- Born: Shirley Paes–Leme 1955 (age 69–70) Cachoeira Dourada, Goiás, Brazil
- Other names: Shirley Paes–Leme Paiva–Arantes
- Occupation(s): Sculptor, printmaker, designer, teacher

= Shirley Paes Leme =

Brazilian visual artist (born 1955)

Shirley Paes Leme Paiva Arantes (born 1955) is a Brazilian sculptor, printmaker, designer and teacher. Her artwork has been shown in Brazil, and internationally.

== Biography ==
Shirley Paes Leme was born in 1955 in Cachoeira Dourada, Goiás, Brazil.

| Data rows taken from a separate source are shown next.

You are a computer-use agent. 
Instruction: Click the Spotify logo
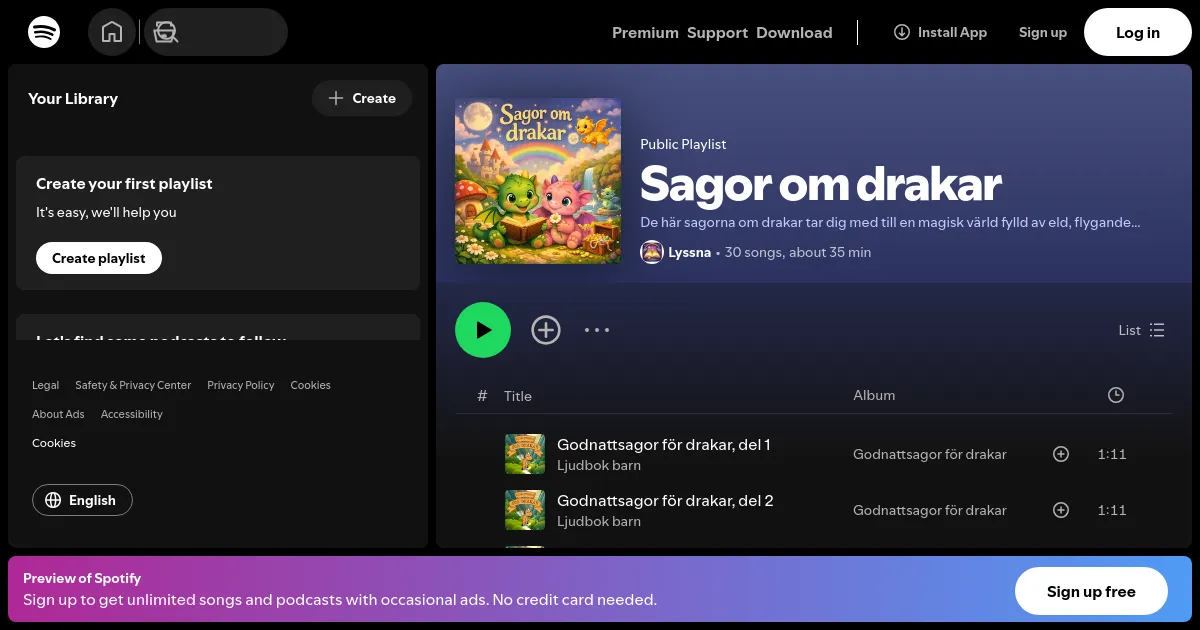[44, 32]
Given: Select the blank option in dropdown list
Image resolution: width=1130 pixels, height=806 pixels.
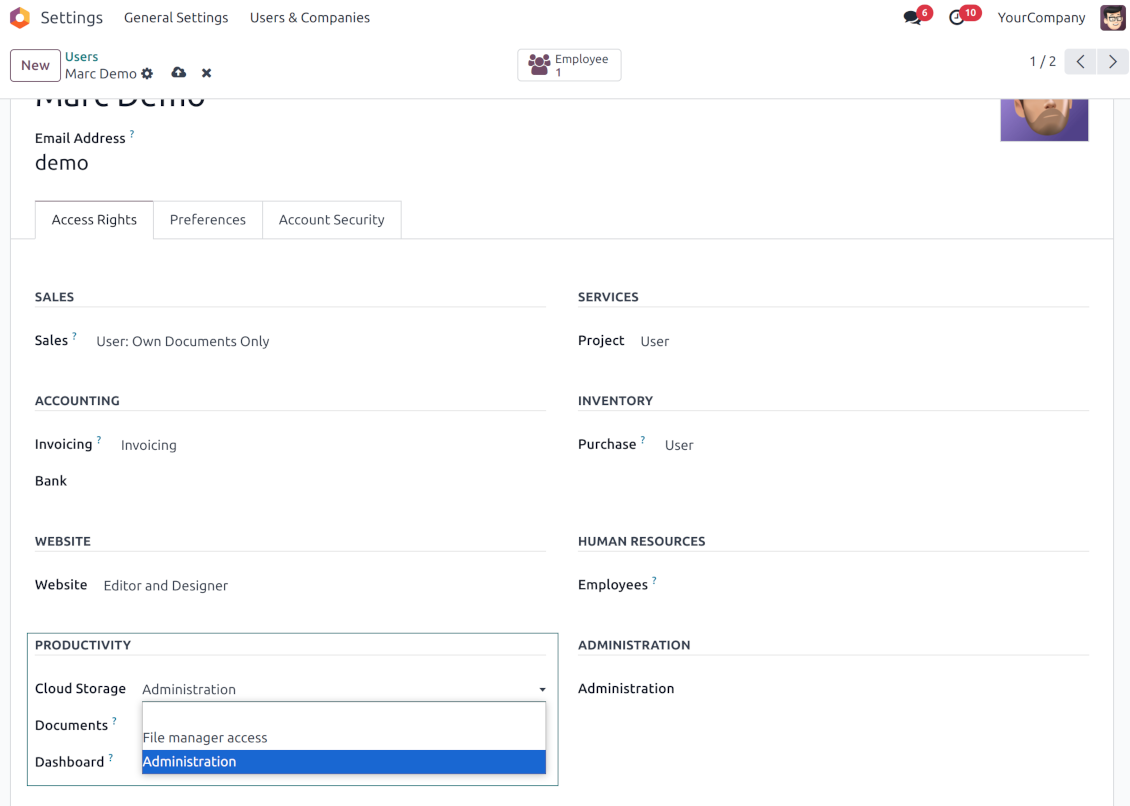Looking at the screenshot, I should click(x=343, y=714).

From 1975 until 1978, she studied at the Federal University of Minas Gerais, under artist Amílcar de Castro. She also began her master's degree at the University of Arizona, in Tucson; as well as studied at the San Francisco Art Institute, the University of California, Berkeley (M.A. degree 1983), and John F. Kennedy University (M.F.A. degree 1986).

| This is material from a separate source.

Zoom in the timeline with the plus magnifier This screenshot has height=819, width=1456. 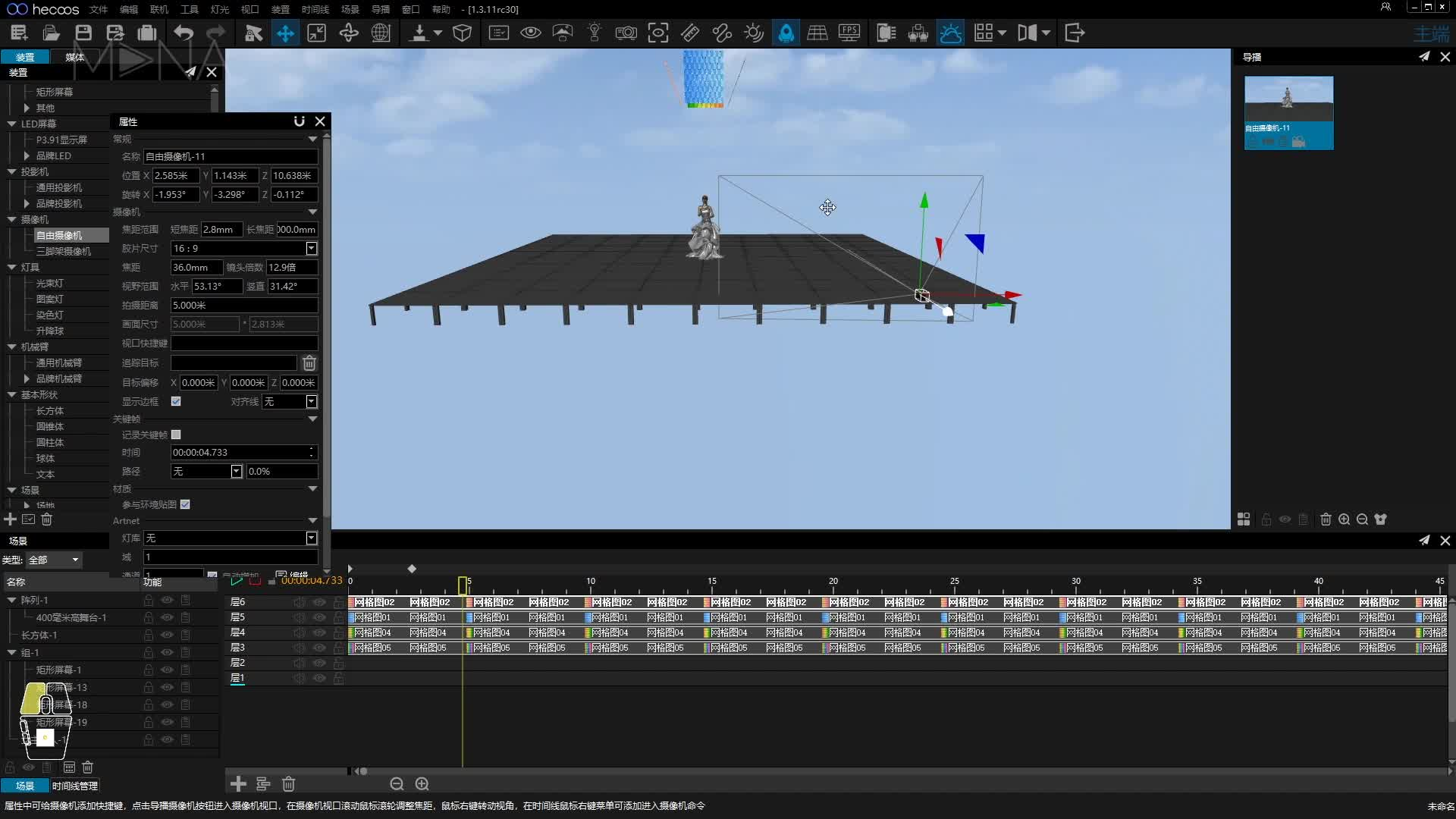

Paes Leme taught art classes in her early career at the Federal University of Uberlândia (UFU) from 1979 to 1982. She held her first solo exhibition in 1981, at the Cultural Foundation of the Federal District, Brasília. In 1992, Paes Leme's work was included in the Biennale Internationale de Lausanne, an international contemporary textile exhibition in Lausanne, Switzerland.